Une prière François Tanguy JUIN 1994

Eh bien quoi, chose simple : comme le souvenir de s’étonner,
toujours le même oubli,
d’être encore, là, dans la patience dissipée de l’air,
et donc battre l’air comme toile à le faire vibrer, l’air,
et les pollens voltigeurs, trop légers encore,
puis s’amassant et se dispersant au gré des tourbillons,
et des vides, et des volutes, aspirés sans direction,
comme cela que l’on dit « pensées » , ou pesées de sens, ou pesée de corps,
il leur faut encore s’arracher à leur trop extrême légèreté,
mais trop de poids est le même,
chute d’air et de clarté –
alors il nous faut les appeler par leur nom, ou par leur corps, au hasard,
conjuration sonore par exemple, ou silencieuse,
d’un mot ou d’un corps saisi, à mi-sens,
invocation qui le trace et le perd aussitôt,
et puis s’acharne à le reprendre,
lui cherche un poids, et une densité, et une peau,
passant peau de balle, d’une main à l’autre,
poignée de monde lancée dans l’air, à nouveau et voilà,
ce n’est pas bien compliqué,
mais qui ou quoi en témoigne, et de quoi ?

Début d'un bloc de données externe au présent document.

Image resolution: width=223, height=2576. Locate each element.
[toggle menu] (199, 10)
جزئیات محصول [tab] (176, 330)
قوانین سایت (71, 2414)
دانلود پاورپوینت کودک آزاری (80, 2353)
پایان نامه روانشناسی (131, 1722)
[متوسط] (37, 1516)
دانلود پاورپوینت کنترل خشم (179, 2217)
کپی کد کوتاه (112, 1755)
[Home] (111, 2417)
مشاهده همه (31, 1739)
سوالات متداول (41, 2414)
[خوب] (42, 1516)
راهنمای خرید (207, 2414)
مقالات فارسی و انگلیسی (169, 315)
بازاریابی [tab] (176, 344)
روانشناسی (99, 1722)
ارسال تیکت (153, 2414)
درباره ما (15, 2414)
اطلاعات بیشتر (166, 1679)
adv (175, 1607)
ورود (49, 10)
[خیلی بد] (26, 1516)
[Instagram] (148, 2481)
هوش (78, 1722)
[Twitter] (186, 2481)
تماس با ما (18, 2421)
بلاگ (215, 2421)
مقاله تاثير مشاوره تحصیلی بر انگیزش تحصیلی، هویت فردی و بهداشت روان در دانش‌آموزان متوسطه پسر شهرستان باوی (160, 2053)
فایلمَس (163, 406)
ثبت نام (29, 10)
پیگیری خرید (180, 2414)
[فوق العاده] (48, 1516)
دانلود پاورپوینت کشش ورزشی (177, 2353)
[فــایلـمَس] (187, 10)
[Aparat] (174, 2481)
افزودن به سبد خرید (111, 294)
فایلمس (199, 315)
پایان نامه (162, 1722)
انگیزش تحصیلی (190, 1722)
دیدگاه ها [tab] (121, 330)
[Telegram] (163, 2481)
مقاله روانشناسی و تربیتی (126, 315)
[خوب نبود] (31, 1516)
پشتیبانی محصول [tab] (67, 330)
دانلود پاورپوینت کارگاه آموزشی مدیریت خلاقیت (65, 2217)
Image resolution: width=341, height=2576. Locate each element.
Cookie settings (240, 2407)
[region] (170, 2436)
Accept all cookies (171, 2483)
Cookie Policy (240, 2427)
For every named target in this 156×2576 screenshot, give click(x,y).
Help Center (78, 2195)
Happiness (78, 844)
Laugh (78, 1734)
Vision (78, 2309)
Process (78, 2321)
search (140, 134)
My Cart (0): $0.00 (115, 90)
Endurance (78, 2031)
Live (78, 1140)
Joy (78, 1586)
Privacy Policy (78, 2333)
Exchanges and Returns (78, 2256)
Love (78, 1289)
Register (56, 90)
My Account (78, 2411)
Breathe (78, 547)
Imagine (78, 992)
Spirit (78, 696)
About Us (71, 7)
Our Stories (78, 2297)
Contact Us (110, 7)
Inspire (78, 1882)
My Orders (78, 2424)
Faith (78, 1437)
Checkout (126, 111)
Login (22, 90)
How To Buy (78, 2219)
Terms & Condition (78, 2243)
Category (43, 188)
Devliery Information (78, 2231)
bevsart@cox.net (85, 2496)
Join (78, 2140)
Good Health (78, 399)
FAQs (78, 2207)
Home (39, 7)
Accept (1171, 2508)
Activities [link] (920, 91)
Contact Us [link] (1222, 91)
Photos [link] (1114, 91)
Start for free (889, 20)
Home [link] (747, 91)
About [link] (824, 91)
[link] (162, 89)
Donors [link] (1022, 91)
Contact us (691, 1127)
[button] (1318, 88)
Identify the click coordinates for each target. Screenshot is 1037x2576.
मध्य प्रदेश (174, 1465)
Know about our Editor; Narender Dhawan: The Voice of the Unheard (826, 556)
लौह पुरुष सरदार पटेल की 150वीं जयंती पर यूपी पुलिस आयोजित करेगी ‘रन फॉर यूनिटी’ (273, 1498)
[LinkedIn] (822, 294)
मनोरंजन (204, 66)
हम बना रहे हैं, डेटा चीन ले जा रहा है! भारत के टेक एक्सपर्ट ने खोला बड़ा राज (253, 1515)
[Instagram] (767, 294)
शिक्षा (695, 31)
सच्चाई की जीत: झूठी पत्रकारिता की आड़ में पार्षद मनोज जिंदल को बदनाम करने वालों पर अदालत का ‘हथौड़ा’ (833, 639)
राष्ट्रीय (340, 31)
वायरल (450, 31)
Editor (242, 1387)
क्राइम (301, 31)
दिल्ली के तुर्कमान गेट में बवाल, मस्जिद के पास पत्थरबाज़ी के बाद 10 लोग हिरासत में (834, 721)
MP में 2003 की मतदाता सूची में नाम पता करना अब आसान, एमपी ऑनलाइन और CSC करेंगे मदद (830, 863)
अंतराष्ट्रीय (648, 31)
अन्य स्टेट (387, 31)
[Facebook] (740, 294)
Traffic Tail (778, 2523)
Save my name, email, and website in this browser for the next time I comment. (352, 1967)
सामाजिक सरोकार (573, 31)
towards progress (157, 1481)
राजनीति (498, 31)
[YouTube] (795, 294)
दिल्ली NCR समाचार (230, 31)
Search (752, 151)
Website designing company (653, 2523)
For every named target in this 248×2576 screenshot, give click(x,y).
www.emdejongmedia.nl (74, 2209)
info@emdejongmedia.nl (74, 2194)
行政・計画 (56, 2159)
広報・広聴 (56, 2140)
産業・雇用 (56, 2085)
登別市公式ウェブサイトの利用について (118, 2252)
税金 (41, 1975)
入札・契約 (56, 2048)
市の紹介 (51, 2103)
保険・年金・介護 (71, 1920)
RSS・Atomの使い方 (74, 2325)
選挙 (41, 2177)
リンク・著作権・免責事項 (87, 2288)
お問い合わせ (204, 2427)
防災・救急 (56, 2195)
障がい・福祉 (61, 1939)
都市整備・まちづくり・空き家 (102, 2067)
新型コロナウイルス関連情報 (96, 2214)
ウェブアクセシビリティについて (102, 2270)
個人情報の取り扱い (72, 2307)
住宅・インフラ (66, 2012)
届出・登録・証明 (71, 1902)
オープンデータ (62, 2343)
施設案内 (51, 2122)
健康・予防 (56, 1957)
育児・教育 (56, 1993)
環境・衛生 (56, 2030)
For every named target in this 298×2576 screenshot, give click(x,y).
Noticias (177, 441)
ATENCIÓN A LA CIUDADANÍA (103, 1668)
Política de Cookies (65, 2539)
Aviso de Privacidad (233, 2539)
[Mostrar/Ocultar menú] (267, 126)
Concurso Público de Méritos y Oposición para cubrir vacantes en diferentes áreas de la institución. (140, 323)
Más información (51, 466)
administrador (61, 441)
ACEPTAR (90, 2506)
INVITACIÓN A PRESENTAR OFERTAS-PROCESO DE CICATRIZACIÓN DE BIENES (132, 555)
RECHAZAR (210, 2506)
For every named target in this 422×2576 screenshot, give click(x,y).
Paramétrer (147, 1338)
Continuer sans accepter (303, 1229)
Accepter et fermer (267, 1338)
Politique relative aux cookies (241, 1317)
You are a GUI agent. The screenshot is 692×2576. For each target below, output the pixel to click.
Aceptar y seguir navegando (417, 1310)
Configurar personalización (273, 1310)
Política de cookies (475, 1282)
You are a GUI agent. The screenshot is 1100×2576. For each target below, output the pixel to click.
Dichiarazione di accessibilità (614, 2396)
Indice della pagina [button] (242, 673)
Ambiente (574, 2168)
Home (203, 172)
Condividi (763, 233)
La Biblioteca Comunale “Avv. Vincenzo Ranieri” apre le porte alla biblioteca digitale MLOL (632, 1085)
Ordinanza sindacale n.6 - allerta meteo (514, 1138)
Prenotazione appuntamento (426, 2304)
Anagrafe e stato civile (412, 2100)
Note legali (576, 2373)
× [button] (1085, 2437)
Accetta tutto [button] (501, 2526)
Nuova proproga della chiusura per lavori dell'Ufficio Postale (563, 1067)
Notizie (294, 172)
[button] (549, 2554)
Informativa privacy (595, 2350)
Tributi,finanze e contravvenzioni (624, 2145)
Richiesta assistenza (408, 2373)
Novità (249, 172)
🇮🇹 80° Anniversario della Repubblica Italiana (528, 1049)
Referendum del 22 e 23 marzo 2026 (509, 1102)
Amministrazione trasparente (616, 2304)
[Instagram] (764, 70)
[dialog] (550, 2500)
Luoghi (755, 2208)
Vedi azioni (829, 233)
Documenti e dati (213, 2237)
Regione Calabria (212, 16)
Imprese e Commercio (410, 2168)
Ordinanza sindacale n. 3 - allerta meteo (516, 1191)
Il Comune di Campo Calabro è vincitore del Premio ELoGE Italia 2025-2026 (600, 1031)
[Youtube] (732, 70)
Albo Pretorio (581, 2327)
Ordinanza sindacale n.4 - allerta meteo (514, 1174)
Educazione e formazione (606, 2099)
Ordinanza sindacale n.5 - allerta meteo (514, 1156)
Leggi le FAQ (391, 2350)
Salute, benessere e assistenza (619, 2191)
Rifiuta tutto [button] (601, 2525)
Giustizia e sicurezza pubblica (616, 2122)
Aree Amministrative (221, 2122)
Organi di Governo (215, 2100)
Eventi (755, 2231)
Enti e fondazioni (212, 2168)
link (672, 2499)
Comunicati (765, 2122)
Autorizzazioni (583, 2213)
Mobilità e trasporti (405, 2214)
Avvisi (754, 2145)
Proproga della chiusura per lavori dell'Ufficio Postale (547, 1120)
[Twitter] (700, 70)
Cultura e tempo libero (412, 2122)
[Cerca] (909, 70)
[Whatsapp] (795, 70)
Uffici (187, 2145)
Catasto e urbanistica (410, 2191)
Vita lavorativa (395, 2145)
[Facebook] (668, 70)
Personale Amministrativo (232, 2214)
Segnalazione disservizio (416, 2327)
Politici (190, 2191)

et nous y revoilà, on le sait bien, par manque de patience et d’air,
et nous y revoilà le nez collé dessus,
monde encollé à l’œil et tout pêle-mêle –
mettre de l’air, bien sûr, oui mais comment,
entre les choses, le tout-venant,
ne venant pas, pareil au même,
en masse, en nuées, en désert,
attendant on ne sait quoi, de par quelle porte,
le jugement ou bien l’oubli –
chercher le sens, dit-on,
mais quoi ! si, passer le temps à le refaire,
passant le couteau entre les peaux
et les chairs, les décoller entre les peaux
et les chairs, les décoller, l’une à l’autre,
et si, mal incisant, mal s’y prenant,
il faut nous y reprendre et couturer et rapiécer,
ça et là les lambeaux d’air et de souffle et d’énigmes –
refaire l’espace,
scansion indéfinie à polir comme l’ œil,
le refaire, jusqu’à ce qu’ air s’ensuive, et mémorant,
aspire le corps qui manque,
le redresse souffle à souffle, lui qui sait si peu se tenir,
ça c’est le plus difficile,
c’est le plus difficile, mais il faut bien s’y tenir,
pas d’autre corps, ni terre ni ciel, et d’autre infini
que là-dedans où nous sommes –
dehors sans limites que toutes entre elles,
s’ajointent, et mémorant,
s’offrent l’une à l’autre –
c’est dit-on affaire de seuil, mais gagner les seuils,
c’est affaire dit-on de morale,
comme persévérance de qui ne gagne rien que les seuils,
mais lui doit son nom, à nous les mémorants parmi les herbes
et tout ce qui s’ensuit, jusqu’au plus loin,
nous le sommes de nous –
distance incommensurable du plus près,
à retourner comme terre en semence,
et délivrer l’espace et le temps.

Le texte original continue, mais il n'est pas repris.